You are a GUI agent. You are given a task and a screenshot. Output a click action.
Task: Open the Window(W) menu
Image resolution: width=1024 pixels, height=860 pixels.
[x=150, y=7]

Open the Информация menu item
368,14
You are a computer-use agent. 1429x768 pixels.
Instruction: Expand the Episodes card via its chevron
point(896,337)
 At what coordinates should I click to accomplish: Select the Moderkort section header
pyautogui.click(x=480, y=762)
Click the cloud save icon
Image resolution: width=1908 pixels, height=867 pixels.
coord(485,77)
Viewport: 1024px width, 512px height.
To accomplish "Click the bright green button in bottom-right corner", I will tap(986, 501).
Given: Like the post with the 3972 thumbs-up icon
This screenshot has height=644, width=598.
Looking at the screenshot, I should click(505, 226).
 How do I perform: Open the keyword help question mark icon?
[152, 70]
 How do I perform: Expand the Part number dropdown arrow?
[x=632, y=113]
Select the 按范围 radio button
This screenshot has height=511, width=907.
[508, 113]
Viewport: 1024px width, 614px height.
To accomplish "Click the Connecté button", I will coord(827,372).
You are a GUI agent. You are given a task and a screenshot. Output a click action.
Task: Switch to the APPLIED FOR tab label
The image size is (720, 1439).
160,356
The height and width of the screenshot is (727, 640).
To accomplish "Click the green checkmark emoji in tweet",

========================================

* _WHAT YOU WILL DO_: Return each of the rows above line for line, with no change at all.

* _FINISHED EXERCISE_:
You are a GUI agent. You are given a task and a screenshot. Output a click action.
Task: Open the Window(W) menu
Image resolution: width=1024 pixels, height=860 pixels.
[x=150, y=7]

Open the Информация menu item
368,14
You are a computer-use agent. 1429x768 pixels.
Instruction: Expand the Episodes card via its chevron
point(896,337)
 At what coordinates should I click to accomplish: Select the Moderkort section header
pyautogui.click(x=480, y=762)
Click the cloud save icon
Image resolution: width=1908 pixels, height=867 pixels.
coord(485,77)
Viewport: 1024px width, 512px height.
To accomplish "Click the bright green button in bottom-right corner", I will tap(986, 501).
Given: Like the post with the 3972 thumbs-up icon
This screenshot has height=644, width=598.
Looking at the screenshot, I should click(505, 226).
 How do I perform: Open the keyword help question mark icon?
[152, 70]
 How do I perform: Expand the Part number dropdown arrow?
[x=632, y=113]
Select the 按范围 radio button
This screenshot has height=511, width=907.
[508, 113]
Viewport: 1024px width, 614px height.
To accomplish "Click the Connecté button", I will coord(827,372).
You are a GUI agent. You are given a task and a screenshot. Output a click action.
Task: Switch to the APPLIED FOR tab label
The image size is (720, 1439).
160,356
The height and width of the screenshot is (727, 640).
To accomplish "Click the green checkmark emoji in tweet",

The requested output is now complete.